Let's do something more useful. Don't do any regularization yet. Just force the model to be monotonically increasing. So basically, it is looking for the model which has minimal Huber loss but is constrained to be monotonically increasing.

We use Huber loss because it is robust to outliers while still looking like quadratic loss for small values.

result = trend_filter(x, y_noisy, monotonic=True)

MonoModel

The green line, by the way, just shows that the function can be extrapolated which is a very useful thing, for example, if you want to make predictions about the future.

Ok, now let's do an L1 trend filter model. So we are going to penalize any non-zero second derivative with an L1 norm. As we probably know, L1 norms induce sparseness. So the second dervative at most of the points will be exactly zero but will probably be non-zero at a few of them. Thus, we expect piecewise linear trends that occasionally have sudden slope changes.

result = trend_filter(x, y_noisy, l_norm=1, alpha_2=0.2)

L1TF

Let's do the same thing but enforce it to be monotonic.

result = trend_filter(x, y_noisy, l_norm=1, alpha_2=0.2, monotonic=True)

L1TFMono

Now let's increase the regularization parameter to give a higher penalty to slope changes. It results in longer trends. Fewer slope changes. Overall, less complexity.

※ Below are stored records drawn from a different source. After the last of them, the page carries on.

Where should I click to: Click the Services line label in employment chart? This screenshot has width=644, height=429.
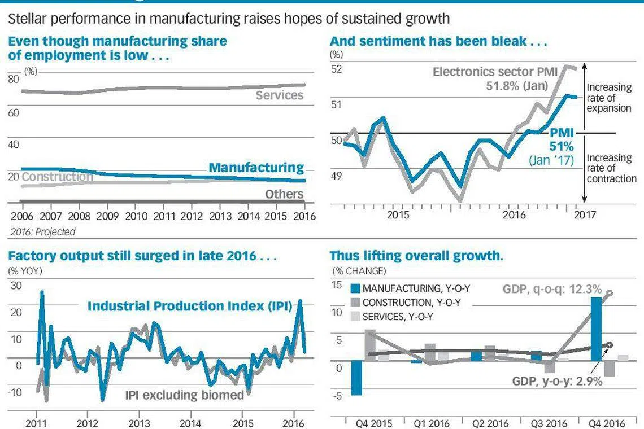tap(279, 95)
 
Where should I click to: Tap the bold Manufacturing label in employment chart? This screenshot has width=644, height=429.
tap(256, 168)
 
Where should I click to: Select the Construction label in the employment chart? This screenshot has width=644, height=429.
tap(57, 177)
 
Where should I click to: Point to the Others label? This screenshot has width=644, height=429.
tap(284, 194)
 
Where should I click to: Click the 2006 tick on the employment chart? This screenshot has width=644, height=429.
tap(21, 216)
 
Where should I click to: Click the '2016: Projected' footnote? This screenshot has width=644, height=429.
tap(42, 231)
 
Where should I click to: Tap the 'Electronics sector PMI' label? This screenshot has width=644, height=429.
tap(495, 72)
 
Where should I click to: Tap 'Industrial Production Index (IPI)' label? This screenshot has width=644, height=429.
tap(189, 307)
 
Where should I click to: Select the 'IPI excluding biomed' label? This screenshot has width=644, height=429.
tap(184, 395)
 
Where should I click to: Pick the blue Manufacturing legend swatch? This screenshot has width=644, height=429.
tap(355, 288)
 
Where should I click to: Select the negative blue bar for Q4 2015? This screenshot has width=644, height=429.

result = trend_filter(x, y_noisy, l_norm=1, alpha_2=2.0)

L1TFMoreReg

Did you like the stair steps? Let's do that again. But now we will not force it to be monotonic. We are going to put an L1 norm on the first derivative. This produces a similar output but it could actually decrease if the data actually did so. Let's also constrain the curve to go through the origin, (0,0).

result = trend_filter(x, y_noisy, l_norm=1, alpha_1=1.0, constrain_zero=True)

L1TFSteps

Let's do L2 norms for regularization on the second derivative. L2 norms don't care very much about small values. They don't force them all the way to zero to create sparse solution. They care more about big values. This results is a smooth continuous curve. This is a nice way of doing robust smoothing.

result = trend_filter(x, y_noisy, l_norm=2, alpha_2=2.0)

L2TF

Here is the full function signature.

def trend_filter(x, y, y_err=None, alpha_1=0.0,
                 alpha_2=0.0, l_norm=2,
                 constrain_zero=False, monotonic=False,
                 positive=False,
                 linear_deviations=None):

So you see there are alpha key-words for regularization parameters. The number n, tells you the derivative is being penalized. You can use any, all or none of them. The key-word l_norm gives you the choice of 1 or 2. Monotonic and constrain_zero, we've explained already. positive forces the base model to be positive. linear_deviations will be explained in a bit.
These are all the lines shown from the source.